══ Data supplied

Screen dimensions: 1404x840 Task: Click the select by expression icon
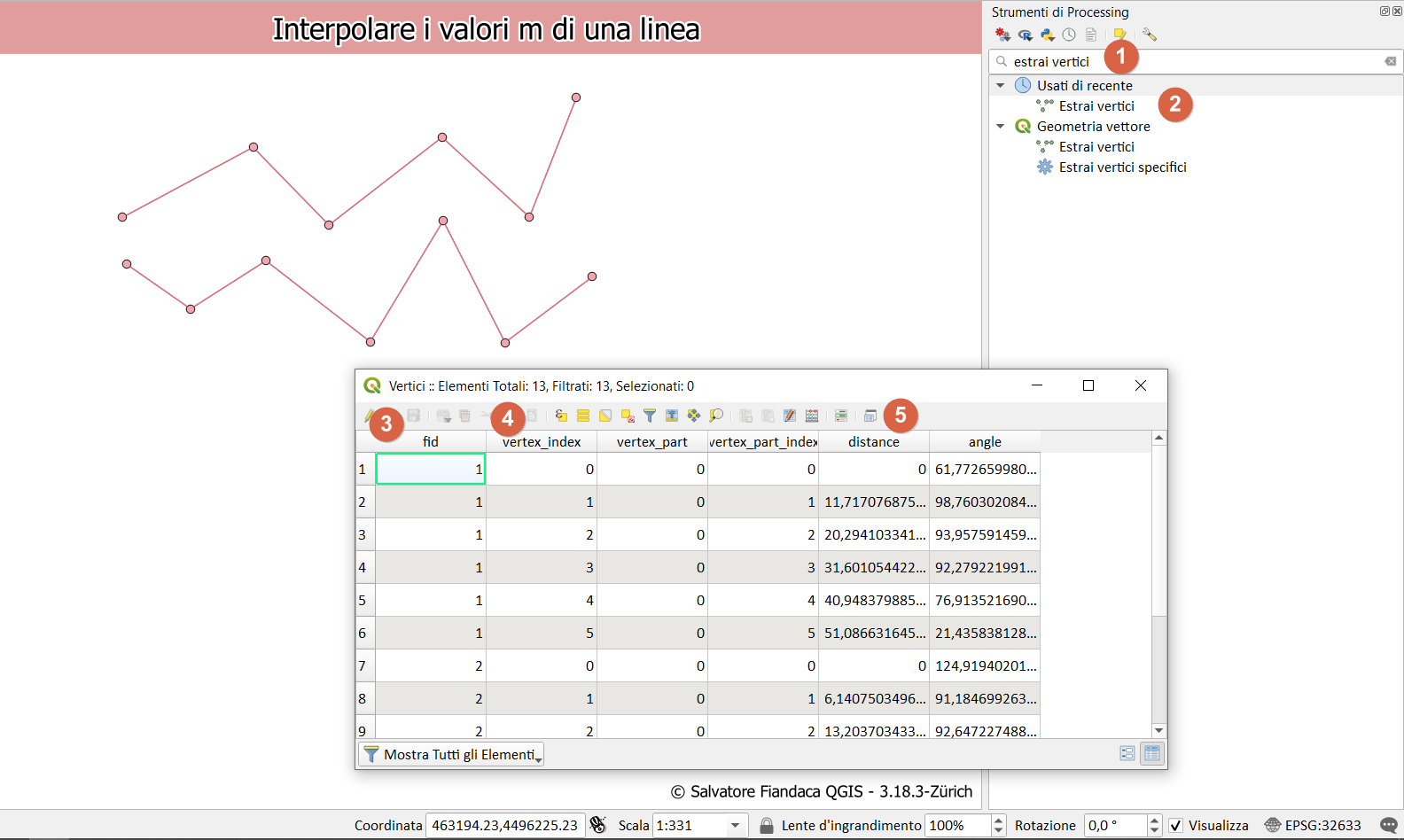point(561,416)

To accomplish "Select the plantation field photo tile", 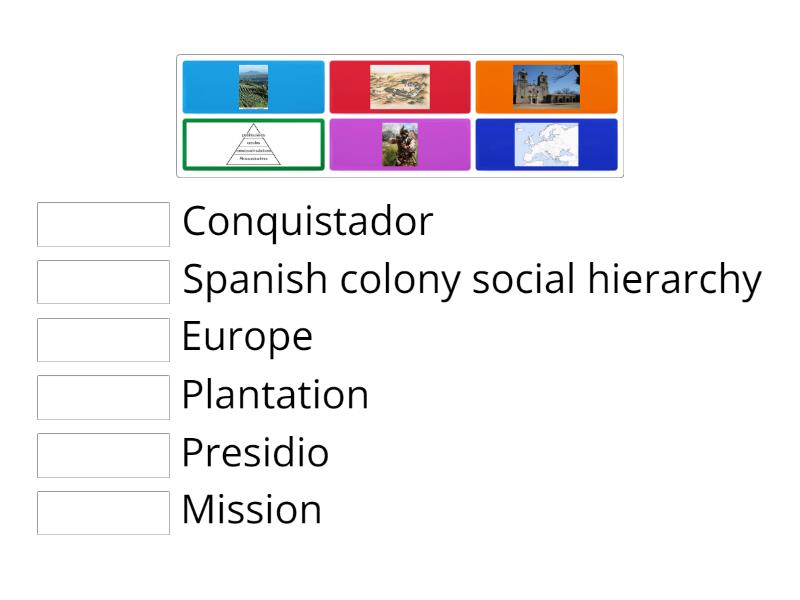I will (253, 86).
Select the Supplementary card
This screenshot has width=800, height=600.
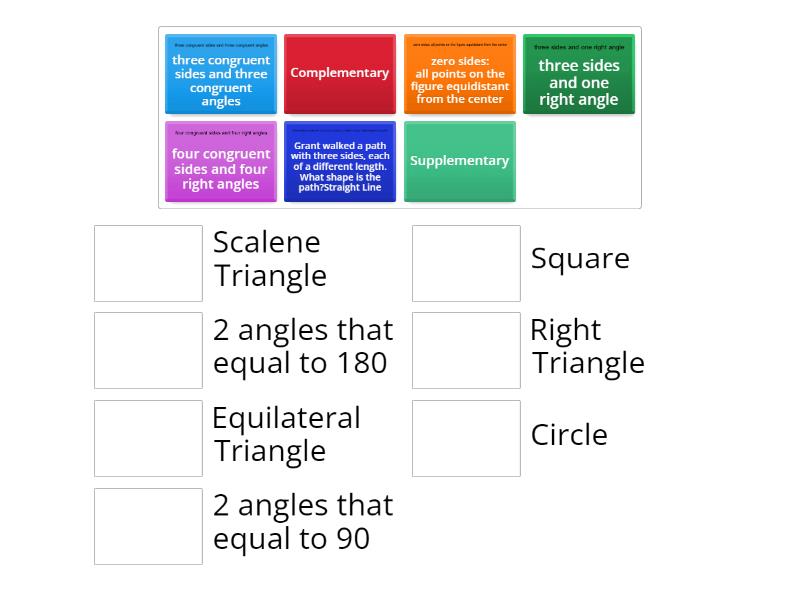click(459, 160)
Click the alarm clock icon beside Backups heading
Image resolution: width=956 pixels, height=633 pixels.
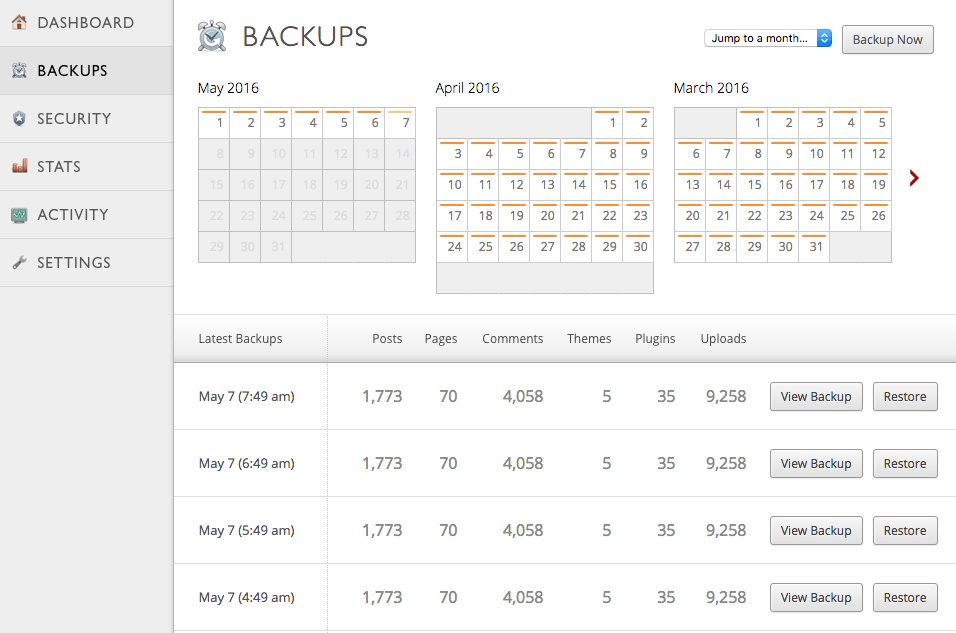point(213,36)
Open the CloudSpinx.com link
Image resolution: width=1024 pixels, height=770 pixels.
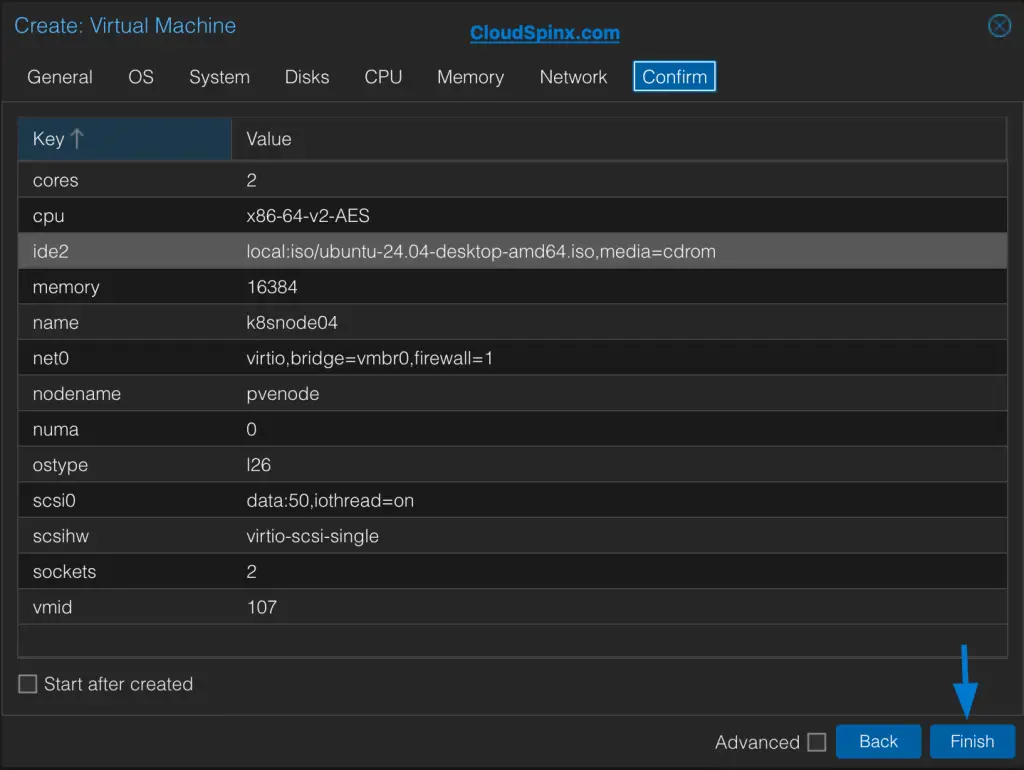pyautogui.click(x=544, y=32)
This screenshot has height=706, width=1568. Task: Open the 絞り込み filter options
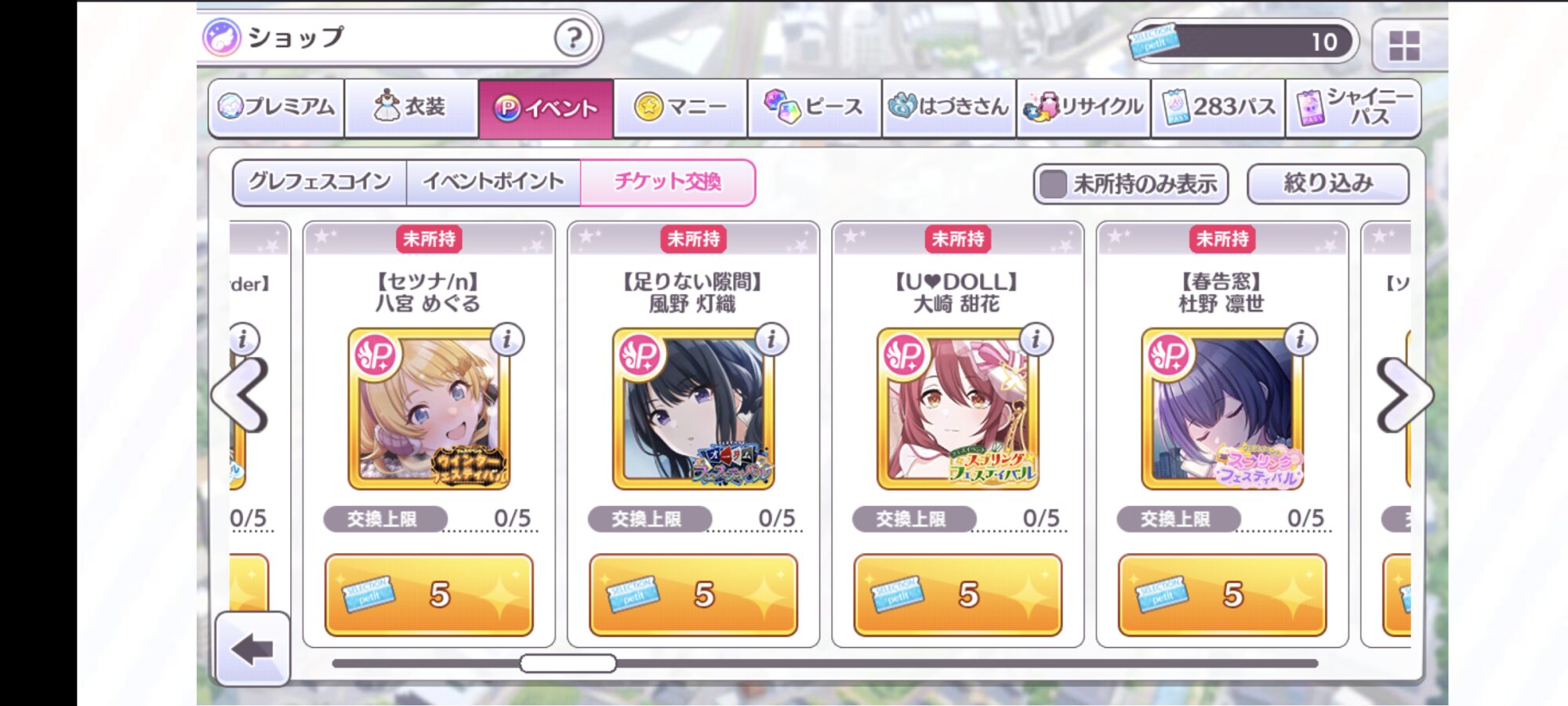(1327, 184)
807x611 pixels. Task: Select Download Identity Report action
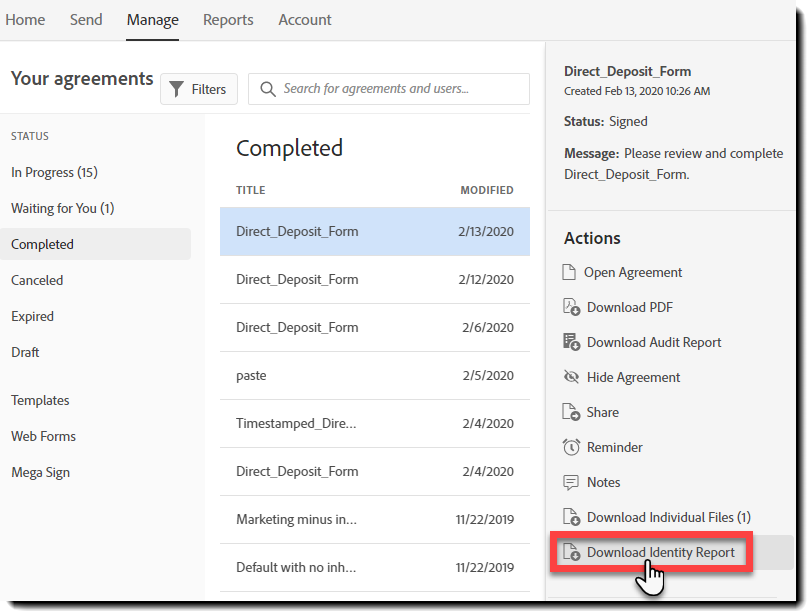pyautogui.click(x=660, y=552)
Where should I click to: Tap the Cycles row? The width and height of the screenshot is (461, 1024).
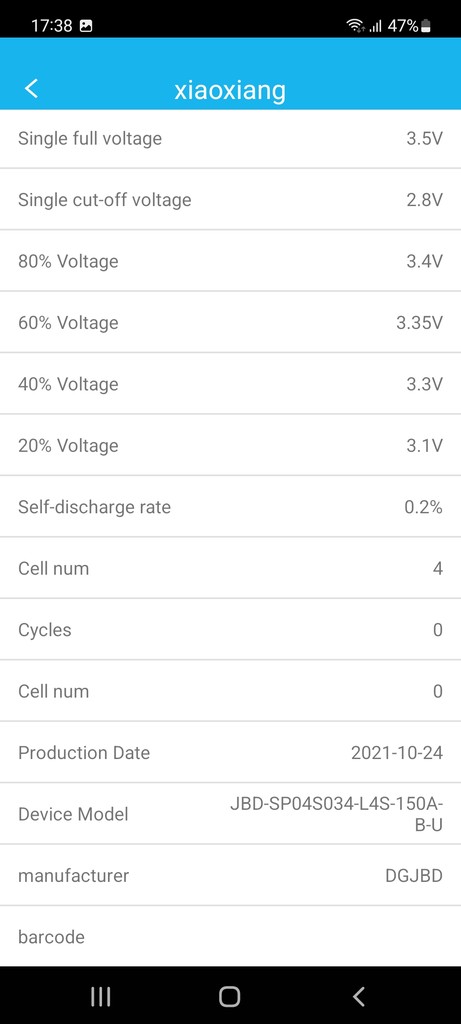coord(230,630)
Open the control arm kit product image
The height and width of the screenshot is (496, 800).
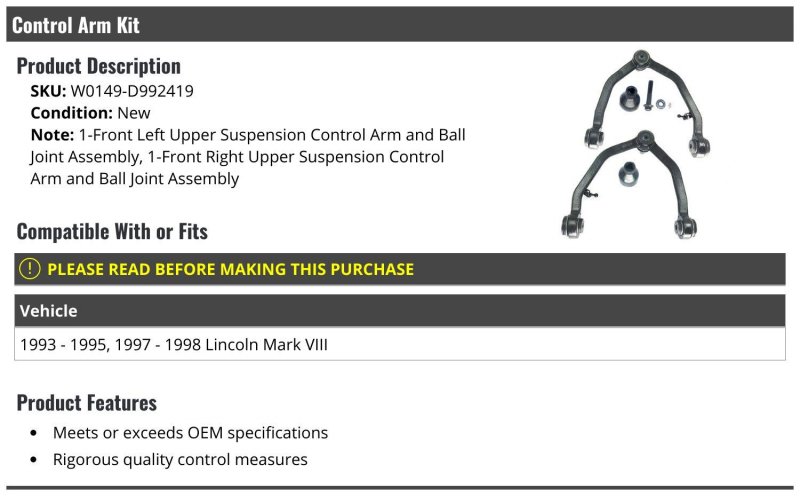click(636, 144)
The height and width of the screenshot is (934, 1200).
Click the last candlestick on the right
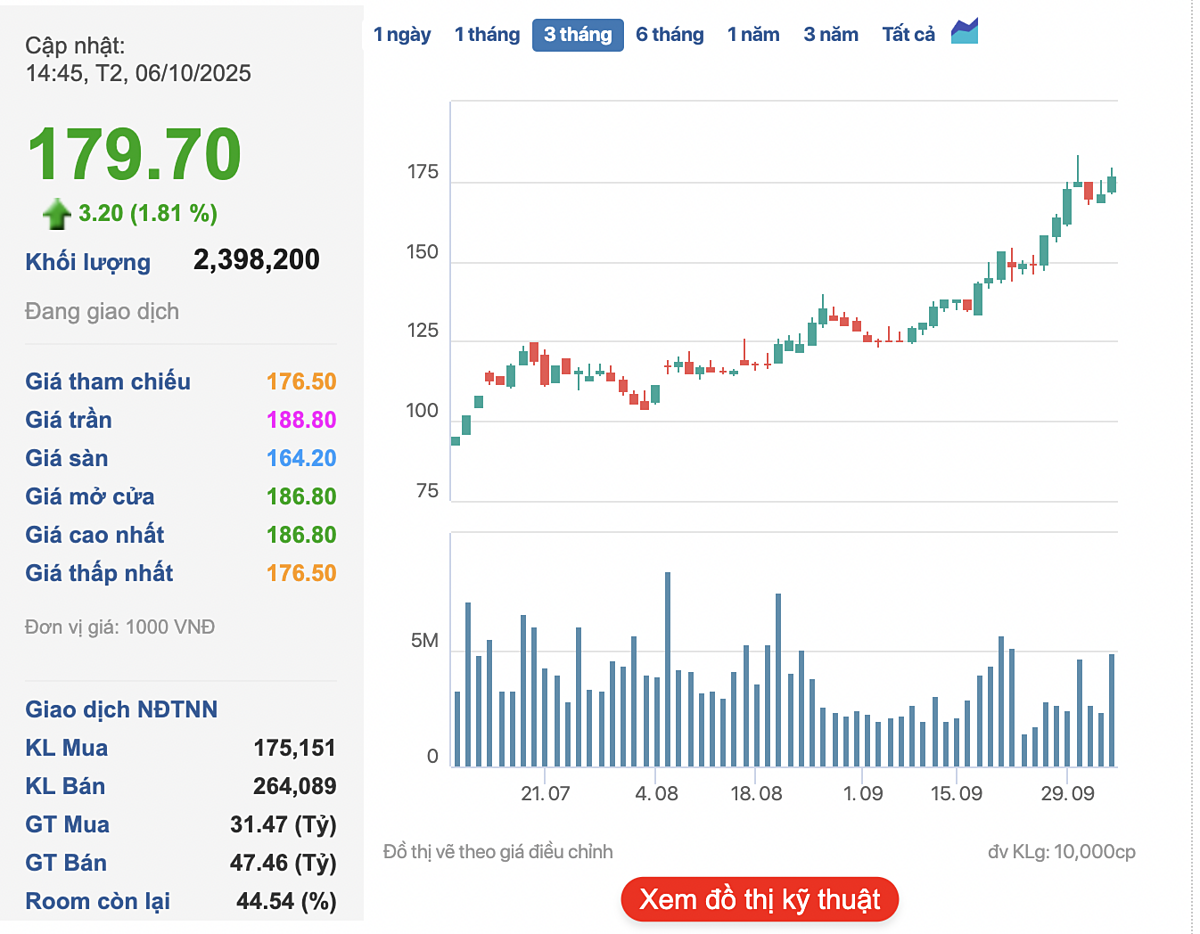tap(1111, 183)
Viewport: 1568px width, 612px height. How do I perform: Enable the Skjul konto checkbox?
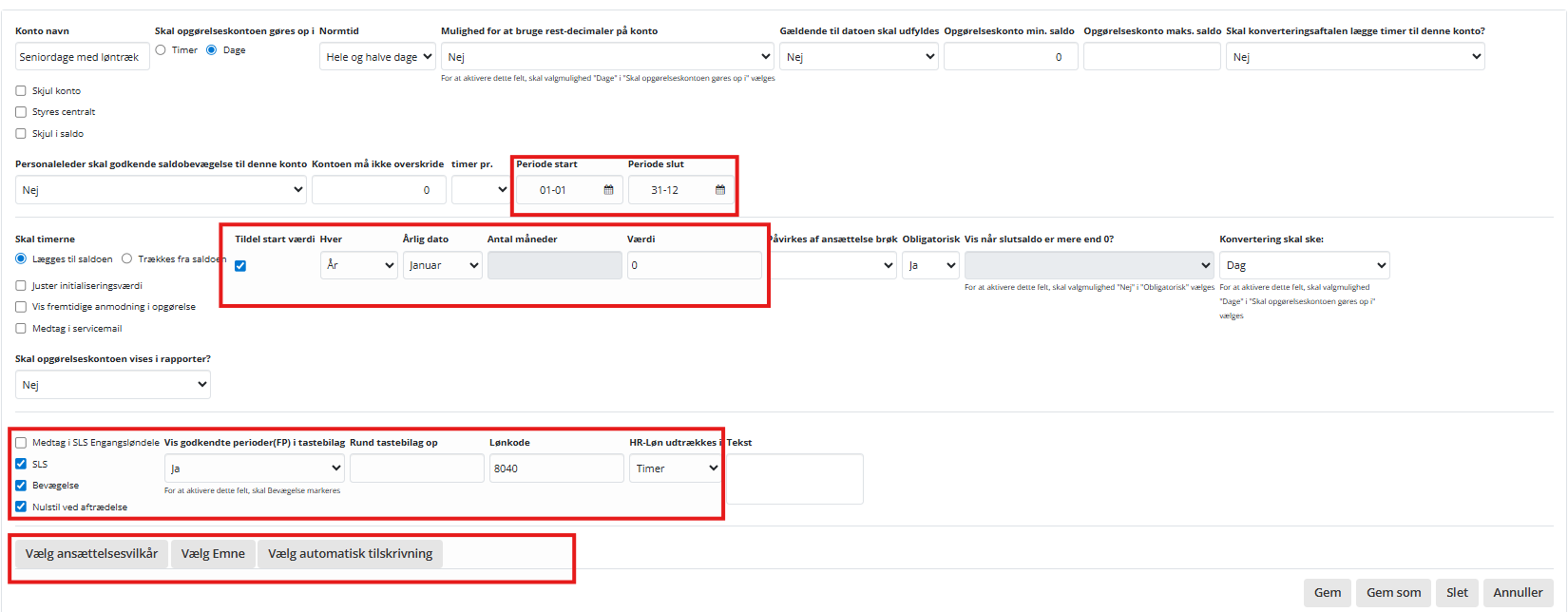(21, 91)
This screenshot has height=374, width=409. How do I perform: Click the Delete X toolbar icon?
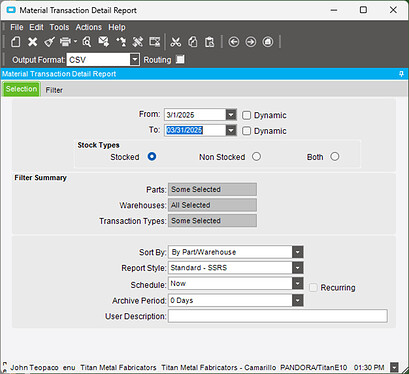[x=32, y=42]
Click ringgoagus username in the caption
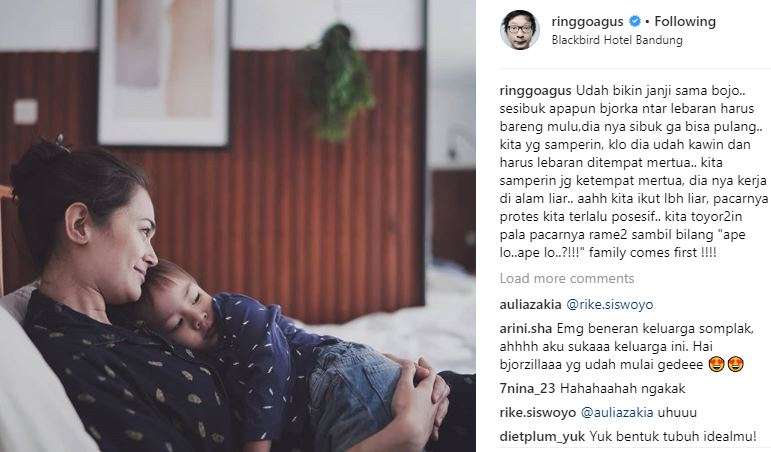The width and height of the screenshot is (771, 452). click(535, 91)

════

Repeat each line word for word, from the one with "Click the last candlestick on the right" down to the last line of the data, and keep the pictures out of it.

Output:
Click the last candlestick on the right
tap(1111, 183)
Viewport: 1568px width, 612px height. How do I perform: Enable the Skjul konto checkbox?
(21, 91)
This screenshot has height=374, width=409. How do I perform: Click the Delete X toolbar icon?
[x=32, y=42]
Click ringgoagus username in the caption
The width and height of the screenshot is (771, 452). click(535, 91)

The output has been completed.